Despite a turbulent year for the restaurant industry, the grandmother of two’s undying faith and perseverance always have her looking for the silver lining, with the intersection of the pandemic and the Black Lives Matter movement being especially significant – she has nothing but respect and admiration for the young people leading the charge.
“Black Lives Matter and the pandemic have gotten everyone’s attention and Black Restaurant Week has never mattered more,” Burrell says. “We’re all at attention right now and there is a vehicle called Black Restaurant Week that has opened up for diverse cultures and their menus and a black woman doing tacos. That’s tremendous support and value.”
Black Restaurant Week was launched in 2016 by founder Warren Luckett in Houston in order to shine a light on minority businesses, aid them in building community awareness and celebrate the flavors of African American, African and Caribbean cuisine with a series of regional cultural events. Other participants include ComfortLA, Dulan’s, Post and Beam and Harold and Belle’s.
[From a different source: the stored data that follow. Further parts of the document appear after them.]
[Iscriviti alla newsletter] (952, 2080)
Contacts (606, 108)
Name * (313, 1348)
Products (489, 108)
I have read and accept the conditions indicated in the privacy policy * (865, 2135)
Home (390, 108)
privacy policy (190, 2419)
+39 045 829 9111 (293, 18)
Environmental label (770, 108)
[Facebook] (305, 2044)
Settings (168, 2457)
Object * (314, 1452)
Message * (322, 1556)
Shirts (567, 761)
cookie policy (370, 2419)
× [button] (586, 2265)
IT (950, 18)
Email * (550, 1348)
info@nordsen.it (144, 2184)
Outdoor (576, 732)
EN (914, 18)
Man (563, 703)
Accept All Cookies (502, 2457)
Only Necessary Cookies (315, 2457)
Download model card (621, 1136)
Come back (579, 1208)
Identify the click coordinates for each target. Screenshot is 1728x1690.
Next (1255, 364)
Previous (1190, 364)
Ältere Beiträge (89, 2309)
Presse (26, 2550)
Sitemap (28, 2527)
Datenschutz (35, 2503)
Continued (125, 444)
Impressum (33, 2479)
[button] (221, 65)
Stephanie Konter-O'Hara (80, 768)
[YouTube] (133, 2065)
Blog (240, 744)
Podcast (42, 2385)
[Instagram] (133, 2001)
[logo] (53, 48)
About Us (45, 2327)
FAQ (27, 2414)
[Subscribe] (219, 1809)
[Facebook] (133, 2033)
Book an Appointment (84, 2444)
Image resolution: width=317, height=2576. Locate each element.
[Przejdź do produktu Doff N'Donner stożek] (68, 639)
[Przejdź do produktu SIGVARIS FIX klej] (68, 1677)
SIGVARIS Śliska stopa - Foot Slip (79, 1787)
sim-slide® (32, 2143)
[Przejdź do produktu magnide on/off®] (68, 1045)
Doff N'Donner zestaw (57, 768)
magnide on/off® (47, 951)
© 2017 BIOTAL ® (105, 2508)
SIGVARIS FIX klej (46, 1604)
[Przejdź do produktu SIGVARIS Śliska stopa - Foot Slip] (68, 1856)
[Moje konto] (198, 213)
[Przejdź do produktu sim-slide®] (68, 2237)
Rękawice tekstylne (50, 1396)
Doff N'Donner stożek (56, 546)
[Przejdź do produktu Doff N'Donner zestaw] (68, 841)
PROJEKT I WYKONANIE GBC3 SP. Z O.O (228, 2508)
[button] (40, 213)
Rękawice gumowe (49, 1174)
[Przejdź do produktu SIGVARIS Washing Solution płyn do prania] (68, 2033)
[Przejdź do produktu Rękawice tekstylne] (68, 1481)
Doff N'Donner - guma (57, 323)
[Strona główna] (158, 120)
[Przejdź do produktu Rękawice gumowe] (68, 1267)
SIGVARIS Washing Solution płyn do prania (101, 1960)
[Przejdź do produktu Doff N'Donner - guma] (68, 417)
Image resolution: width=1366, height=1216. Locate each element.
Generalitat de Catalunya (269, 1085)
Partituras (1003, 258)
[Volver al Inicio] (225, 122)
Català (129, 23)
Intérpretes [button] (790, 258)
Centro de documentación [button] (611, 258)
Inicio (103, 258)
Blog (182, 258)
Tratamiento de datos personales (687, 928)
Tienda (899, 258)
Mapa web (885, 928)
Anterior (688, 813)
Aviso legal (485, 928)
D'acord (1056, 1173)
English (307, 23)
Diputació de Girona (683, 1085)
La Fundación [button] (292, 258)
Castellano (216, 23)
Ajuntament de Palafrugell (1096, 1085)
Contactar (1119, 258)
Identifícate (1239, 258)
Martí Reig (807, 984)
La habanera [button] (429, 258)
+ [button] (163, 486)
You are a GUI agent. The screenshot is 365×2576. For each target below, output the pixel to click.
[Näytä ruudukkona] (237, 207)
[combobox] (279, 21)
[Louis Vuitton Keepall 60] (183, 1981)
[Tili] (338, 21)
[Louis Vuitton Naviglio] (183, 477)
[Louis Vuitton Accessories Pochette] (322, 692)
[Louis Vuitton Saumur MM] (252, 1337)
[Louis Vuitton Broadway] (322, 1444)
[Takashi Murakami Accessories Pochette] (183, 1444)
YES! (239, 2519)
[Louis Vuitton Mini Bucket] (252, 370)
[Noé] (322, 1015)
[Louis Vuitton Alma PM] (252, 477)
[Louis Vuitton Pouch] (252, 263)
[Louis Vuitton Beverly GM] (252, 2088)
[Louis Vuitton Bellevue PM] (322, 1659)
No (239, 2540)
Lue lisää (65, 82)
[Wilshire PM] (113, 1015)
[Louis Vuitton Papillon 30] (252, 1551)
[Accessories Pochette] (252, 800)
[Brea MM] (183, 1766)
“I have such respect for those young people of all races who have marched together. This is their time. They are a silver lining. But there’s always a tremendous cost for change in our society and change within cultures and the cost has been tremendous and we’re still paying it. They’re saying ‘you be you and I’ll be me and we can come together.’ Wow, what a way to be, that untainted. How does it affect businesses? It’s a plus. They don’t walk in and out of a place because it’s of any certain persuasion or intimidation, they’re just ‘hey, you got some ketchup?’ Respect them. I may not embrace all of their ideology, but I don’t have to. They are here for their time and their season to take it on. There is some greatness within this movement. There are some great minds. They are here for a reason and a great space of people. Their thoughts are supposed to be different from ours. … How they are integrated – it works out. Give them their due.”
And at time when Burrell sees businesses closing around her, she feels as if her own doors were closing – which only happened once in her business history, when martial law was declared during the Rodney King riots.
“I know the sweat and tears that it takes to keep the business going, even in the good times,” she says as tears well up in her own eyes. “This is teaching every business owner something else – don’t take those good times for granted. Everything changes and there will always be a shift. It feels like it’s the end of the world, but we are adaptable creatures and it will pass. Look at darkness as a mystery. Every day is dark, but it keeps unfolding.”
Queen Burrell has felt the losses, especially the lapse of daily catering to surrounding high rise office buildings. She wisely hopped on to the delivery platforms early on in the game four years ago, saying that using their marketing tools is worth the fees. She doesn’t plan to open up for any dining-in until it’s completely safe and sanctioned and current hours are limited. She believes that restaurant owners will come back not with a weariness, but an inspired newness once the pandemic passes.
“The newness will get us through, and I believe that in my heart,” she says. “There will be new thoughts and new ideas. We’ve all had a tremendous lesson. You want to look at it from a different perspective, not just as loss and failure. Frankly, every failure is a success. You need to just settle back and be kind to yourself. We are in tremendous peril with the pressure right now. But if you can go the distance regardless of how many wolves are at the door – press on. You are going to see daylight. I’d say this to any new business owner right now – if you can, hang in there. This is going to pass.”